***** EXERCISE DATA

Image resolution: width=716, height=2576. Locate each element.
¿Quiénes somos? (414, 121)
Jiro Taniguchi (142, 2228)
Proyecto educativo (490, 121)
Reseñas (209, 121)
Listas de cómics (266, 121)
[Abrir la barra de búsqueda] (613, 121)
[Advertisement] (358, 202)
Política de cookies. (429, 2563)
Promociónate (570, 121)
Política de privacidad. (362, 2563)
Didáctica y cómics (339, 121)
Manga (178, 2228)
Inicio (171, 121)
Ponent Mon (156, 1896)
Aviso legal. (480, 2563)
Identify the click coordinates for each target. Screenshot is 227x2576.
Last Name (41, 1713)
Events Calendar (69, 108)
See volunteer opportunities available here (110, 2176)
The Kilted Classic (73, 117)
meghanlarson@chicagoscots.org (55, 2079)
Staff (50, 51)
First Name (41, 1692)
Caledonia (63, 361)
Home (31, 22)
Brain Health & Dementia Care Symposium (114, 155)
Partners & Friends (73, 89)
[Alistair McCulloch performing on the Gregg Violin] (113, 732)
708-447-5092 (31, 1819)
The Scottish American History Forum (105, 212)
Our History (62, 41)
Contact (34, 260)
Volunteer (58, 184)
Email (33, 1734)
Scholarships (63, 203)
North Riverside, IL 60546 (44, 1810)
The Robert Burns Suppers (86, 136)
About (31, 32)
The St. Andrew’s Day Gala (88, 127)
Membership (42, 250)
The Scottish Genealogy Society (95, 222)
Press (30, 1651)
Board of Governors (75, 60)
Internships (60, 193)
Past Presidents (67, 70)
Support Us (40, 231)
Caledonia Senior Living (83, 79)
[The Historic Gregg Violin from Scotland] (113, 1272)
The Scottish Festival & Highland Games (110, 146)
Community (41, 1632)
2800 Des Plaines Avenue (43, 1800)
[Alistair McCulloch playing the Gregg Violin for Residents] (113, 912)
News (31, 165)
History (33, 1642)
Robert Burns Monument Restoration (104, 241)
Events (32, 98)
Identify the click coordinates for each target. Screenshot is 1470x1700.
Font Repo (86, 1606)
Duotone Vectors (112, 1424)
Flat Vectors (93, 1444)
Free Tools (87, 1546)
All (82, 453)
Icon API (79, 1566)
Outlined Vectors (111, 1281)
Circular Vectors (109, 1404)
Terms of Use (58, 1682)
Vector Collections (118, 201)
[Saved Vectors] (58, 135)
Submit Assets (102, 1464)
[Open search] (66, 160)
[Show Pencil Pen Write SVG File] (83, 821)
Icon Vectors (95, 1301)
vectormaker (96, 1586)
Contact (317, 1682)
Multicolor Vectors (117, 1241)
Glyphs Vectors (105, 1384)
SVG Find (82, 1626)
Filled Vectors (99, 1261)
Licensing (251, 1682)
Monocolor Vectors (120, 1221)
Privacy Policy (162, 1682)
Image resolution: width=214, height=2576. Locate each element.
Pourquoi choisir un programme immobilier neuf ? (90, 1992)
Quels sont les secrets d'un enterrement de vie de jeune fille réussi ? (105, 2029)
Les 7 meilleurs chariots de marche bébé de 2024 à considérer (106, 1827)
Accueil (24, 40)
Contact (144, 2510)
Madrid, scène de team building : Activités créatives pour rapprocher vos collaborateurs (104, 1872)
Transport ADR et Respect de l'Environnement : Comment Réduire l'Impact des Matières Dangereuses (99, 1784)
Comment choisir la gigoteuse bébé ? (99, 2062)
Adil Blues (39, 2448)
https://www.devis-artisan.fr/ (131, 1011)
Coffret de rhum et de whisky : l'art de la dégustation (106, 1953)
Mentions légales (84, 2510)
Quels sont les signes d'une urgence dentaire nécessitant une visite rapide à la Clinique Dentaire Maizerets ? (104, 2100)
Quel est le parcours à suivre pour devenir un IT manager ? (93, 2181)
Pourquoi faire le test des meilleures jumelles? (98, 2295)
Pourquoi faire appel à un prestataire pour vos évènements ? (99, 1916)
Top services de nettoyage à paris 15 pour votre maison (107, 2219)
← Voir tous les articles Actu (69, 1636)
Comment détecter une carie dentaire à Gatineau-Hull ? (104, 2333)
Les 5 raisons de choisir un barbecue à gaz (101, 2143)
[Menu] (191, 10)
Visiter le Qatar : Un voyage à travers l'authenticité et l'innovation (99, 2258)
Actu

**********

WORK INSTRUCTION: Looking at the entries above, can you reproduce exactly the lines from the one that holds "The Scottish Genealogy Society (95, 222)" through the one that holds "Terms of Use (58, 1682)", and only those?

ANSWER BELOW:
The Scottish Genealogy Society (95, 222)
Press (30, 1651)
Board of Governors (75, 60)
Internships (60, 193)
Past Presidents (67, 70)
Support Us (40, 231)
Caledonia Senior Living (83, 79)
[The Historic Gregg Violin from Scotland] (113, 1272)
The Scottish Festival & Highland Games (110, 146)
Community (41, 1632)
2800 Des Plaines Avenue (43, 1800)
[Alistair McCulloch playing the Gregg Violin for Residents] (113, 912)
News (31, 165)
History (33, 1642)
Robert Burns Monument Restoration (104, 241)
Events (32, 98)
Identify the click coordinates for each target. Screenshot is 1470x1700.
Font Repo (86, 1606)
Duotone Vectors (112, 1424)
Flat Vectors (93, 1444)
Free Tools (87, 1546)
All (82, 453)
Icon API (79, 1566)
Outlined Vectors (111, 1281)
Circular Vectors (109, 1404)
Terms of Use (58, 1682)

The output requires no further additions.